▸ **Trecho do texto**:
::::::

Patrícia Rivero apresentou dados do comércio internacional de drogas e criticou a falta de especificidade do combate internacional a elas, tratadas no mesmo pacote  “crime organizado, terrorismo, corrupção”. Ao expor o caso do Rio de Janeiro, Patrícia trouxe índices e mapas do Instituto de Segurança Pública (ISP), Polícia Civil do estado,  Data-SUS e Ministério da Saúde, que analisam o narcotráfico e os homicídios na zona metropolitana, antes e depois da implantação das Unidades de Polícia Pacificadora (UPPs). Os números revelam uma distância entre pontos de venda de drogas e as áreas de maior índice de criminalidade. “Podemos relacionar armas com homicídios, mas não a distribuição das drogas com estes crimes”, afirmou Rivero. Sobre a escolha dos locais onde as UPPs estão instaladas – zonas sul, norte e centro da cidade, onde se espera maior visibilidade e retorno por conta do turismo, no contexto dos megaeventos esportivos internacionais nos próximos anos –, a professora comentou: “Há uma clara relação entre as políticas de pacificação e os eventos globais que a cidade está esperando”.

Constanza Moreira, senadora da Frente Ampla no Uruguai – partido político que propõe a regularização da maconha e derivados no Uruguai, acompanhada de políticas para a   diminuição dos danos do vício, como objetos da saúde pública –, analisou a situação do país e criticou a criminalização das drogas. “Isto impede o Estado de conhecer as reais necessidades e características do consumidor, cada vez mais ligado ao contexto social”, afirmou.

Segundo a senadora, entre as propostas da nova lei, estão a limitação do consumo, cultivo e distribuição como forma de controle do Estado sobre a produção, a fim de combater o tráfico – parte da pauta da segurança pública, prioridade do país. Para Constanza, diante do fracasso da guerra contra as drogas, além de se pensar na legalização, é preciso resolver a outra etapa: o tratamento psicossocial. “É preciso incluir, e não excluir, o viciado”, argumenta, ao ser questionada sobre a proposta de internação compulsória.

::::::

▸ **Dados fornecidos**:
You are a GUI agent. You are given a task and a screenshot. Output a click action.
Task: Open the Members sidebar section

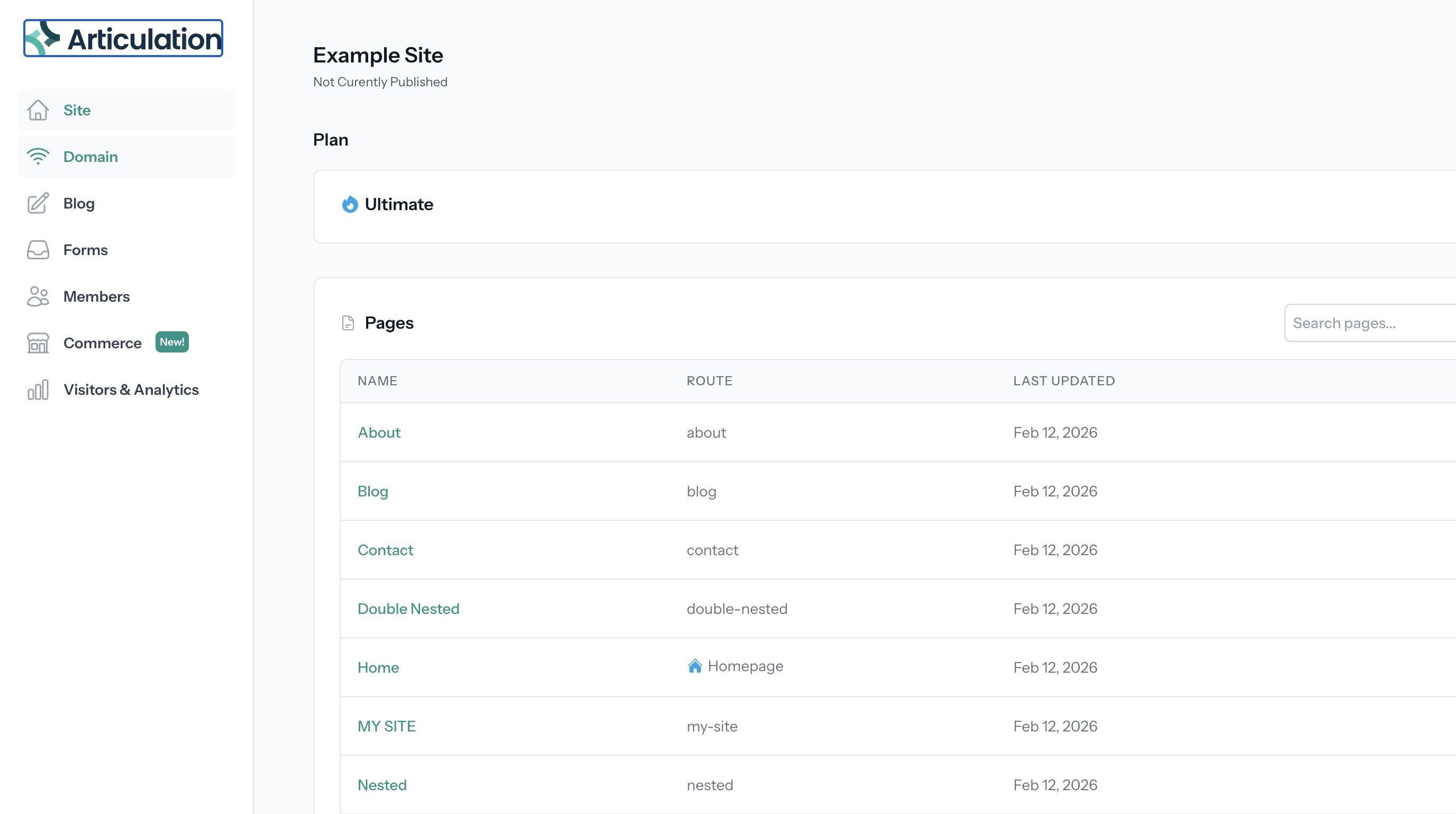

::::::

▸ **Objetivo 1**:
Responda com base no texto sobre a política de drogas:
(a) De qual partido é a senadora Constanza Moreira?
(b) Em quais zonas da cidade ficam as UPPs?
(c) Para Constanza, que outra etapa precisa ser resolvida além de se pensar na legalização?
▸ **Objetivo 2**:
No texto sobre a política de drogas, troque "tráfico" por "narcotráfico" e escreva de novo o trecho entre "Segundo a senadora, entre" e "de internação compulsória.", inclusive.

▸ **Resposta correta 1**:
(a) Da Frente Ampla, no Uruguai.
(b) Nas zonas sul, norte e centro.
(c) O tratamento psicossocial.

▸ **Resposta correta 2**:
Segundo a senadora, entre as propostas da nova lei, estão a limitação do consumo, cultivo e distribuição como forma de controle do Estado sobre a produção, a fim de combater o narcotráfico – parte da pauta da segurança pública, prioridade do país. Para Constanza, diante do fracasso da guerra contra as drogas, além de se pensar na legalização, é preciso resolver a outra etapa: o tratamento psicossocial. “É preciso incluir, e não excluir, o viciado”, argumenta, ao ser questionada sobre a proposta de internação compulsória.